- _TO-DO LIST_
1. Please rewrite the part of the performance write-up from "By the end of" up to and including "(Sentry and Datadog).", replacing "asynchronous jobs" with "background jobs".
2. Answer these questions from the performance write-up:
(a) Which two existing monitoring tools does it name?
(b) What load balancing algorithm replaced round robin?
(c) From what number to what number were uWSGI worker counts increased?

- _SOURCE PASSAGE_

[Begin]

By the end of the project, all the selected routes had at least a short term fix put in place, or were scheduled for deprecation. Teams identified ways to improve performance by optimizing queries, caching data, and moving processes to asynchronous jobs. Several teams identified longer term investments, such as changes to the underlying data models or new vendor workflows. We lowered the uWSGI timeout thresholds and found them to be extremely effective in capping request times and reducing the impact of a slow request on the rest of the application. Finally, we identified ways to enrich the data we get from our existing monitoring tools (Sentry and Datadog).

Going Down a Layer: Platform Changes

Our Platform team improved response times with three key initiatives - collecting more metrics, better load balancing, and increasing server capacity.

Rather than simply adding more web servers, we first wanted to know how busy they were. We could see CPU and Memory stats, but we didn’t have any visibility into the nginx or uWSGI layers of the stack. To fix this, we deployed the Datadog agent as a sidecar container alongside our web servers, and enabled our app to publish nginx and uWSGI metrics to the sidecar. This allowed us to see things like uWSGI busy workers - a count of how many uWSGI processes are handling requests at any given time:

With these metrics, we could see that slow requests could occupy all 4 uWSGI processes on a given server, while other servers still had idle uWSGI processes. Our load balancing algorithm (round robin) wasn’t smart enough to steer requests to the servers with idle processes. So we explored, tested, and then deployed a change to our load balancers to use the Least Outstanding Requests (LOR) algorithm instead. With LOR, the load balancer steers requests to the server with the fewest outstanding requests, thus avoiding any servers that may be blocked handling a few slow requests. With this change, we saw a 19% decrease in the p99 response time and most importantly there were a lot fewer spikes (instances of slow requests). 


Finally, the Datadog agent also gave us process-level cpu and memory metrics for the first time, so we could see the resource utilization of every uWSGI process in our containers rather than just the container as a whole. Armed with this information, we could see clearly that we had capacity on our existing AWS instances to add more uWSGI processes without having to increase sizing (cost). We were able to increase uWSGI worker counts from 4 to 6, thus giving us 50% more capacity to serve requests, for no additional cost.

[End]

[Records in a dataset]

[Begin]

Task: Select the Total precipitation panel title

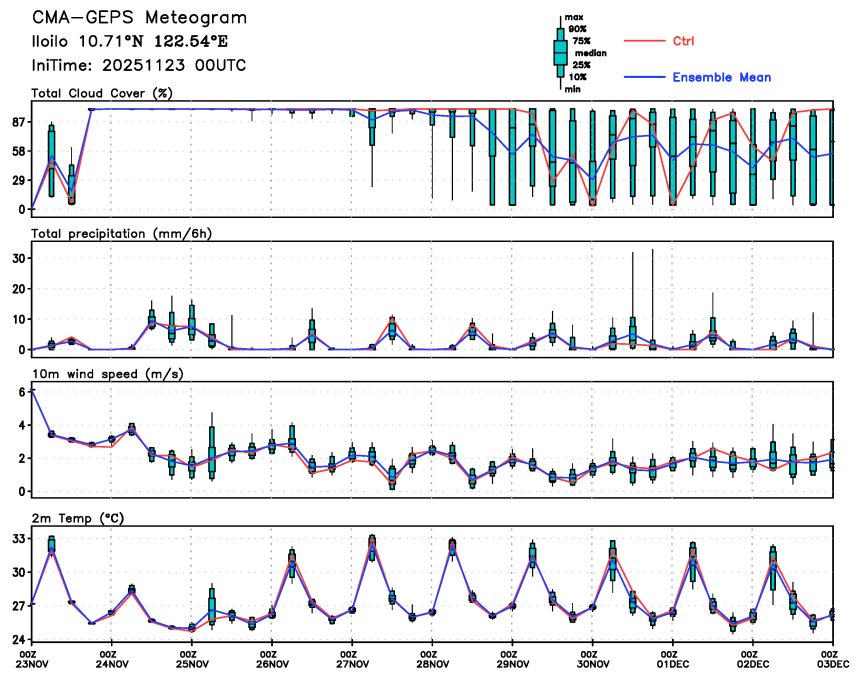Action: click(122, 233)
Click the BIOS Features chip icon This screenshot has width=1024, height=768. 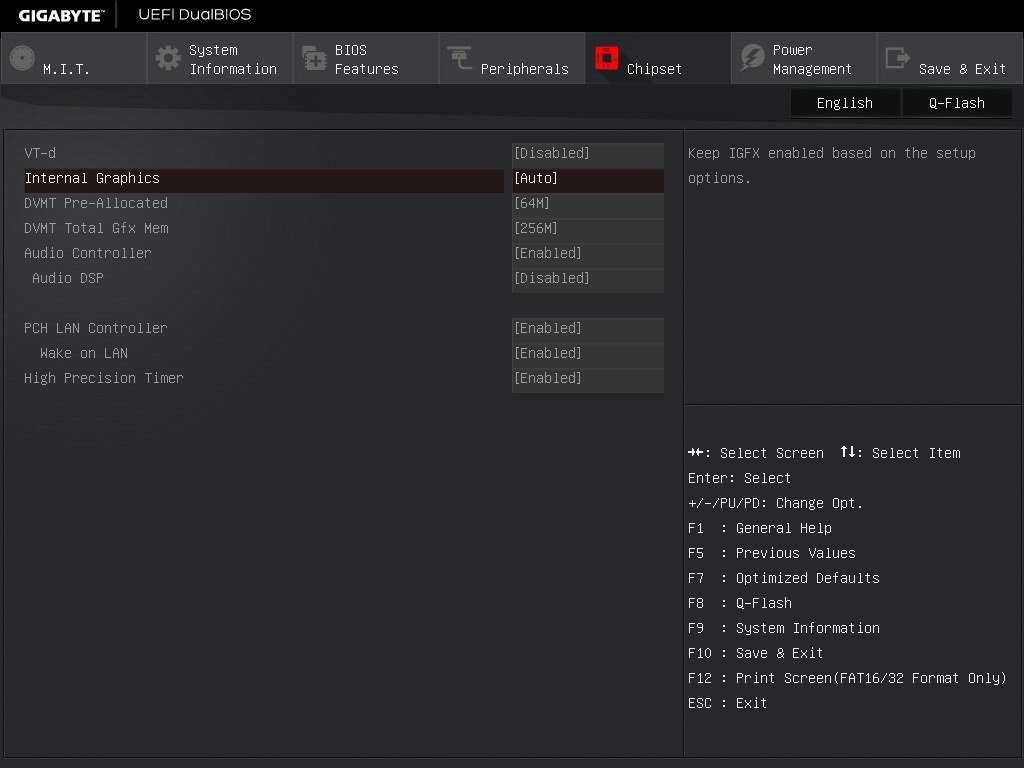tap(314, 59)
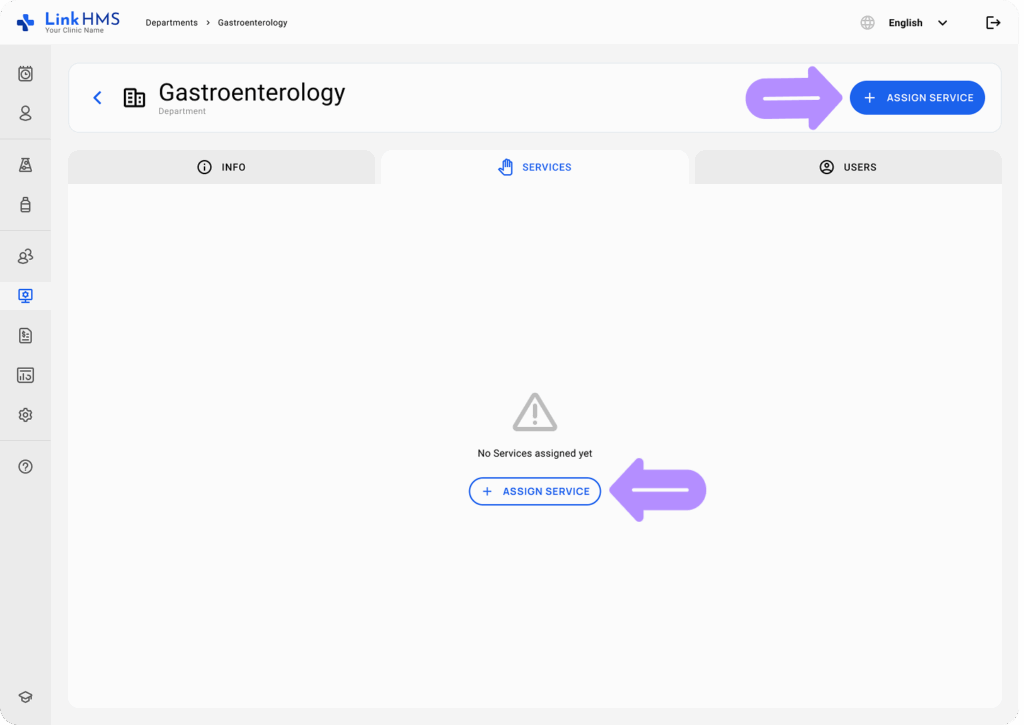
Task: Click the help question mark icon
Action: point(25,465)
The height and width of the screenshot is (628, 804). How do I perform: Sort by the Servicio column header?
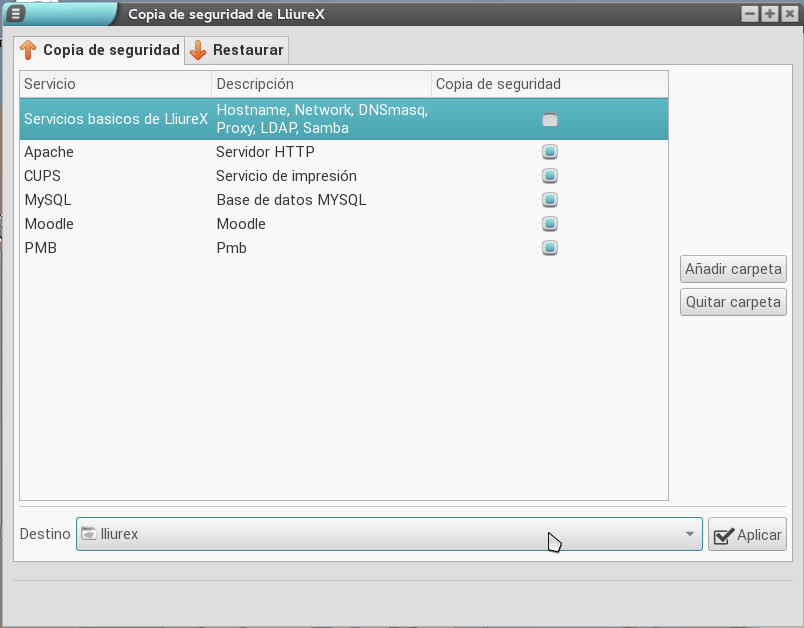[115, 84]
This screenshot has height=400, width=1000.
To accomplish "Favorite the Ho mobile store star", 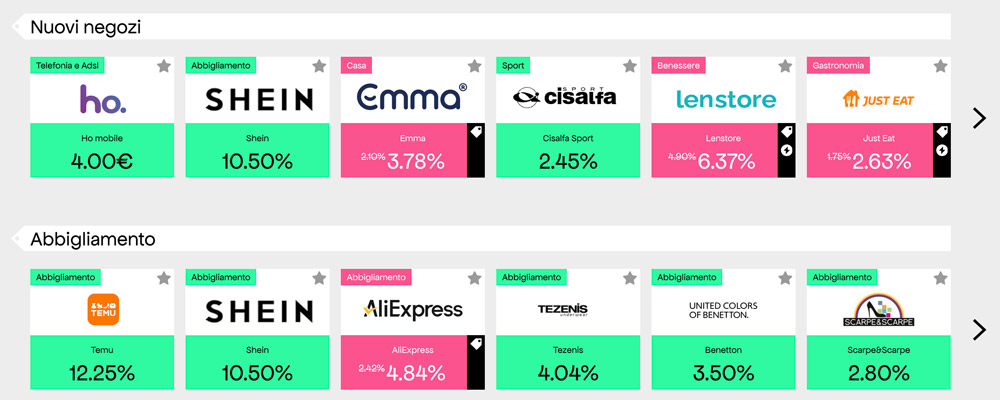I will pos(164,66).
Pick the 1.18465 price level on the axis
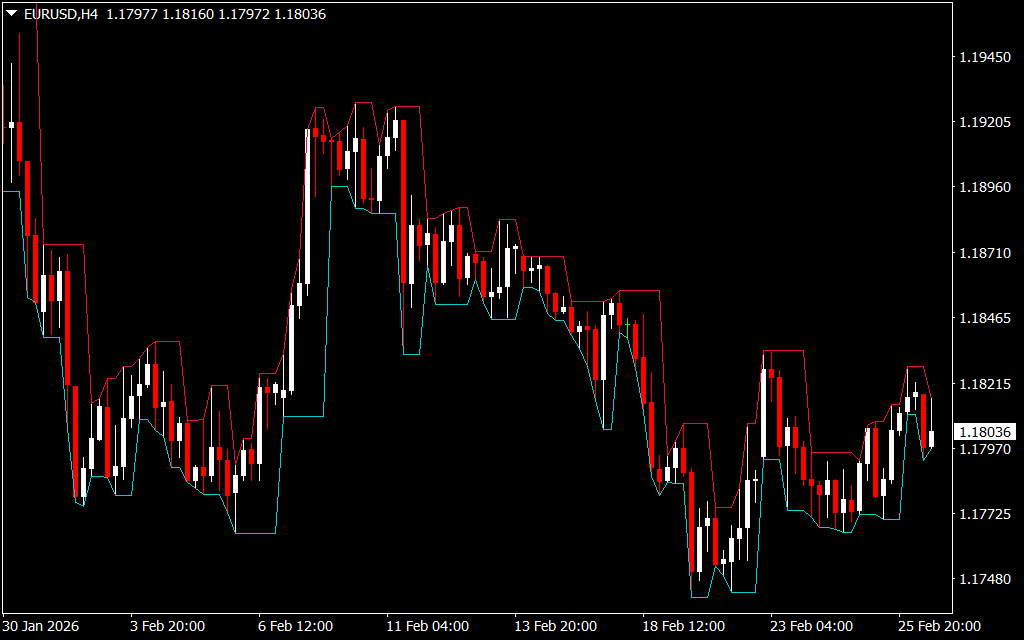 coord(984,319)
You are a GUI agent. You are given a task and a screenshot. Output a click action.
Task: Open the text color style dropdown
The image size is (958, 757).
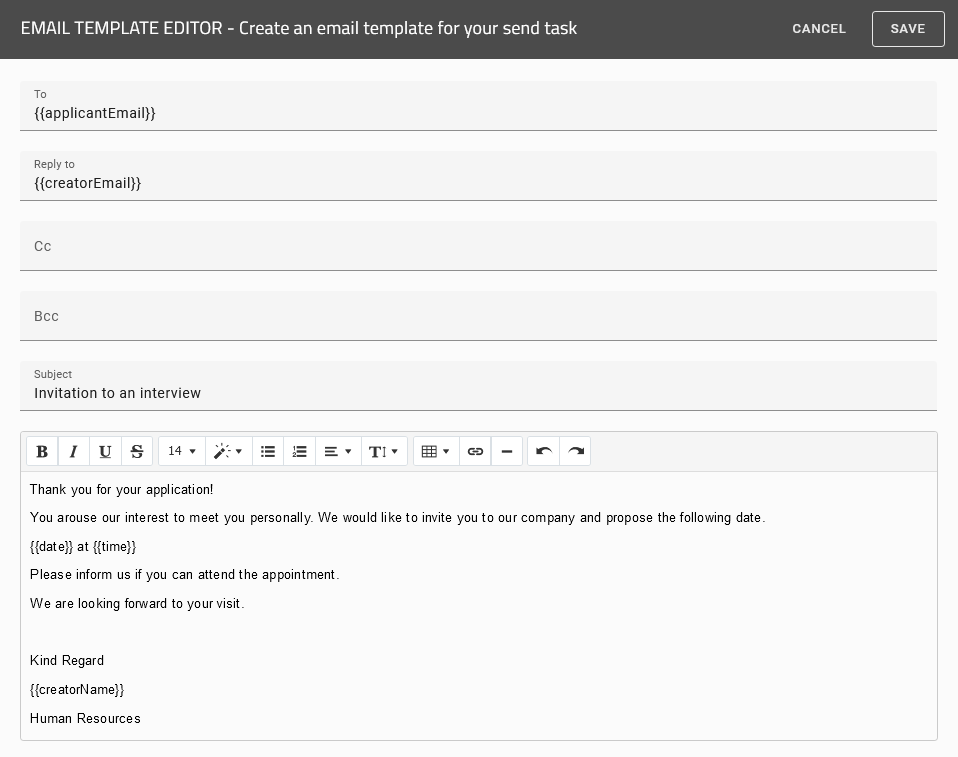click(228, 451)
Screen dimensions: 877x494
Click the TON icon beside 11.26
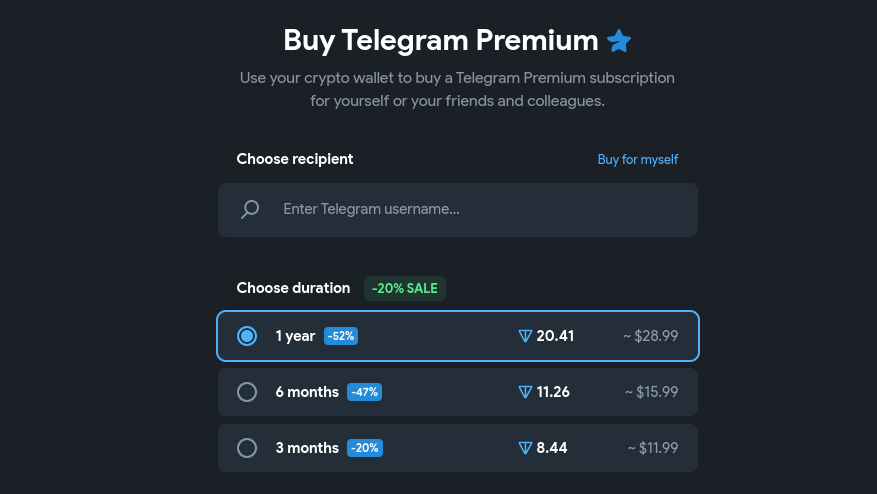pos(525,392)
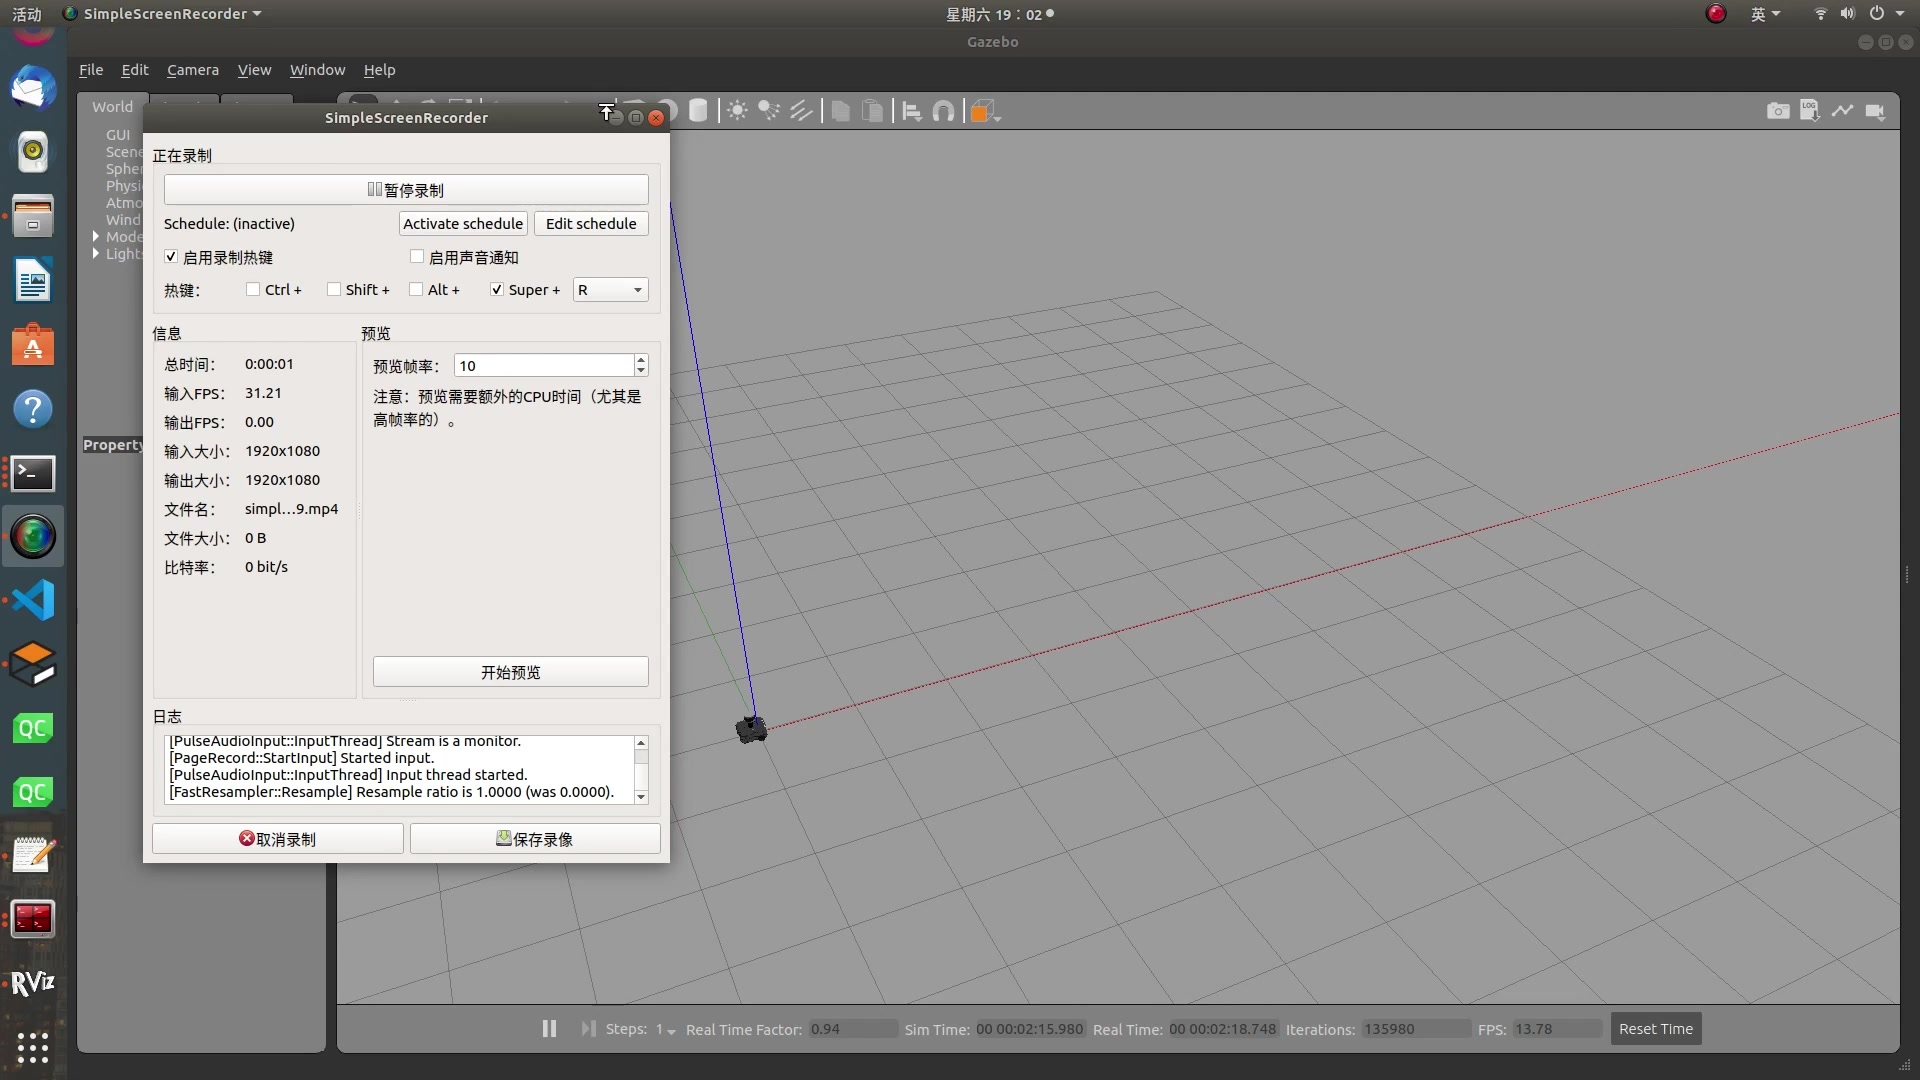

[End]

- _EXERCISE RESULTS_
1.
By the end of the project, all the selected routes had at least a short term fix put in place, or were scheduled for deprecation. Teams identified ways to improve performance by optimizing queries, caching data, and moving processes to background jobs. Several teams identified longer term investments, such as changes to the underlying data models or new vendor workflows. We lowered the uWSGI timeout thresholds and found them to be extremely effective in capping request times and reducing the impact of a slow request on the rest of the application. Finally, we identified ways to enrich the data we get from our existing monitoring tools (Sentry and Datadog).

2.
(a) Sentry and Datadog
(b) Least Outstanding Requests (LOR)
(c) From 4 to 6